On 28 April 2016, orphan designation (EU/3/16/1651) was granted by the European Commission to Voisin Consulting S.A.R.L., France, for recombinant adeno-associated viral vector serotype 9 carrying the gene for the human E6-AP ubiquitin protein ligase for the treatment of Angelman syndrome.

What is Angelman syndrome?

Angelman syndrome is an inherited disorder that mainly affects the brain. It is caused by an abnormality in the gene needed to make an enzyme called E6-AP ubiquitin ligase, which is essential for normal development of the brain. Children with this condition often have delayed development, intellectual disability, severe speech impairment, problems with movement and balance, recurrent seizures (fits) and sociable behaviour with frequent smiling.

Angelman syndrome is a long-term debilitating condition due to the developmental delay, problems with movement and seizures.

What is the estimated number of patients affected by the condition?

At the time of designation, Angelman syndrome affected approximately 1 in 10,000 people in the European Union (EU). This was equivalent to a total of around 51,000 people*, and is below the ceiling for orphan designation, which is 5 people in 10,000. This isbased on the information provided by the sponsor and the knowledge of the Committee for Orphan Medicinal Products (COMP).

---

*Disclaimer: For the purpose of the designation, the number of patients affected by the condition is estimated and assessed on the basis of data from the European Union (EU 28), Norway, Iceland and Liechtenstein. This represents a population of 513,700,000 (Eurostat 2016).

What treatments are available?

At the time of designation, no medicines were authorised in the EU for the treatment of Angelman syndrome. Available treatments were aimed at treating some of the symptoms of the disease such as medicines for epilepsy and behavioural therapy.
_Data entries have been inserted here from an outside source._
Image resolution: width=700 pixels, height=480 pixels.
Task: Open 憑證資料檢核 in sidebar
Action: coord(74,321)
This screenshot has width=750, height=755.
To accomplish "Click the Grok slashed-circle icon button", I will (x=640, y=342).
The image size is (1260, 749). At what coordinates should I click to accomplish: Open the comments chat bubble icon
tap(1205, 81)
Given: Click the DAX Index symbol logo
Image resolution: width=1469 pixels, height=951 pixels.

How is this medicine expected to work?

The medicine is made of a virus that has been modified to contain a working copy of the gene for E6‑AP ubiquitin ligase. After being given once to the patient as an injection into the space around the spine, the virus is expected to carry the gene into the brain cells, enabling them to produce the missing protein for a long period. This is expected to improve the symptoms of the disorder.
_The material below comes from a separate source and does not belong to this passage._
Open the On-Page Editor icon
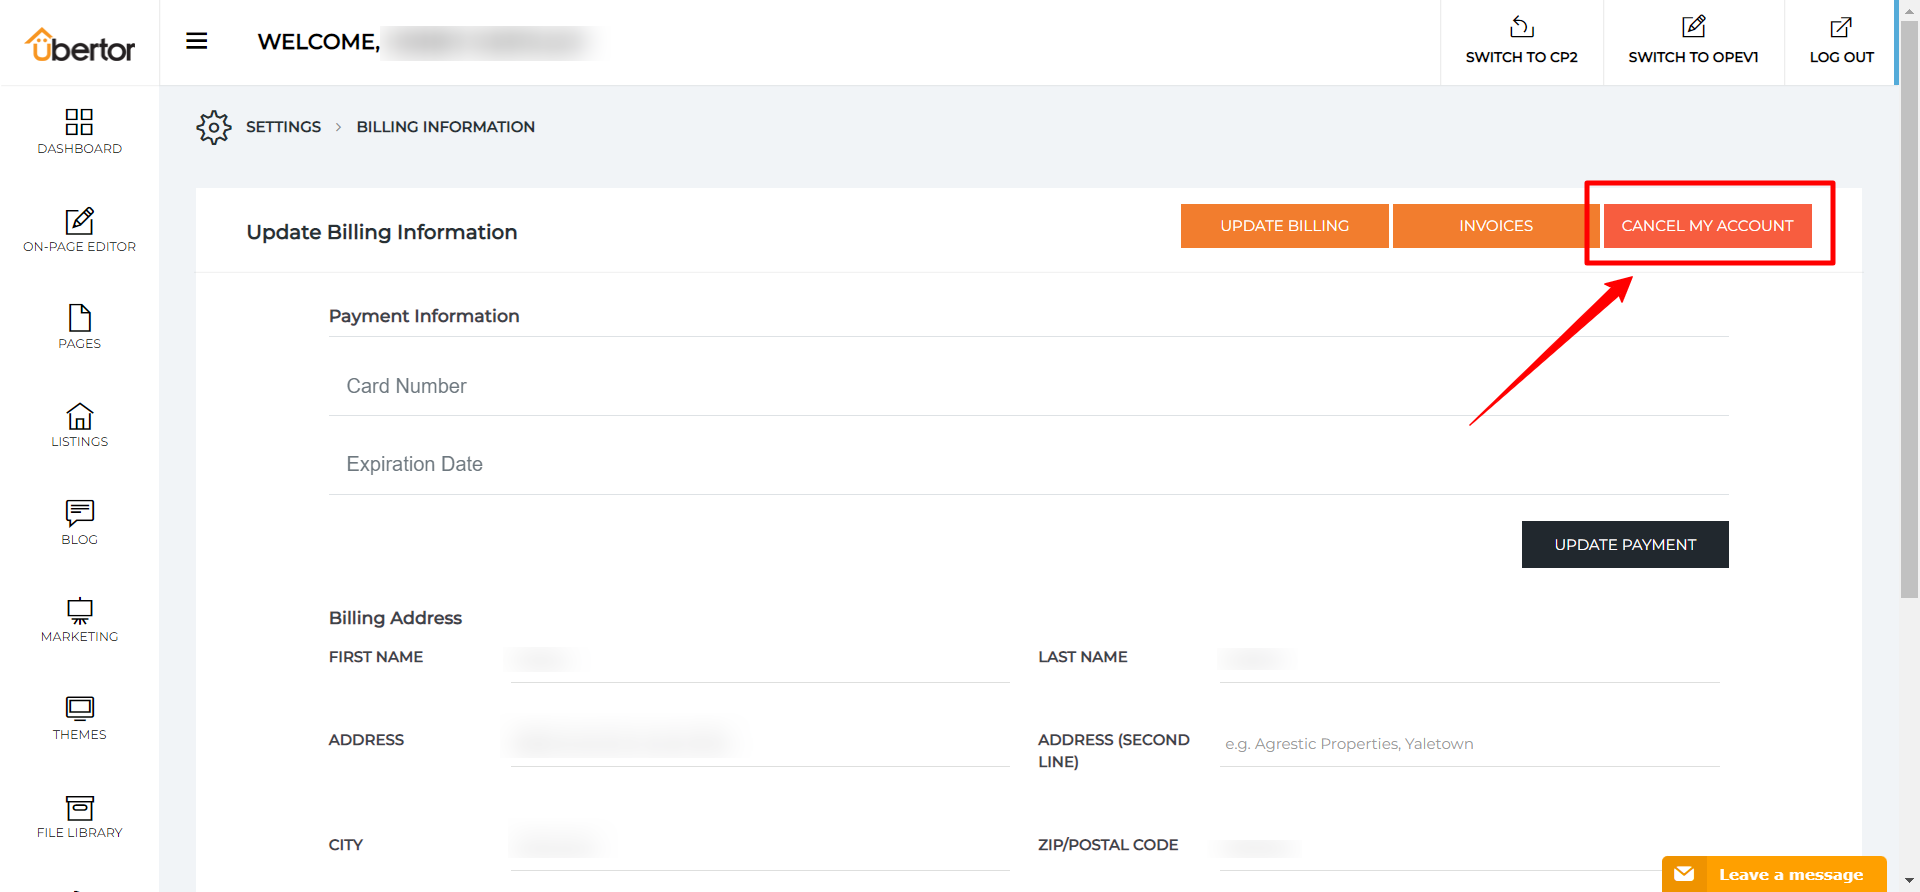pos(79,221)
The virus used in this medicine (‘adeno-associated virus’) does not cause disease in humans.

What is the stage of development of this medicine?

At the time of submission of the application for orphan designation, the evaluation of the effects of the medicine in experimental models was ongoing.

At the time of submission, no clinical trials with the medicine in patients with Angelman syndrome had been started.

At the time of submission, the medicine was not authorised anywhere in the EU for Angelman syndrome. Orphan designation of the medicine had been granted in the United States for this condition.

In accordance with Regulation (EC) No 141/2000 of 16 December 1999, the COMP adopted a positive opinion on 23 March 2016 recommending the granting of this designation.

Opinions on orphan medicinal product designations are based on the following three criteria:

• the seriousness of the condition;
• the existence of alternative methods of diagnosis, prevention or treatment;
• either the rarity of the condition (affecting not more than 5 in 10,000 people in the EU) or insufficient returns on investment.

Designated orphan medicinal products are products that are still under investigation and are considered for orphan designation on the basis of potential activity. An orphan designation is not a marketing authorisation. As a consequence, demonstration of quality, safety and efficacy is necessary before a product can be granted a marketing authorisation.

The Committee for Orphan Medicinal Products reviews the orphan designation of a product if it is approved for marketing authorisation.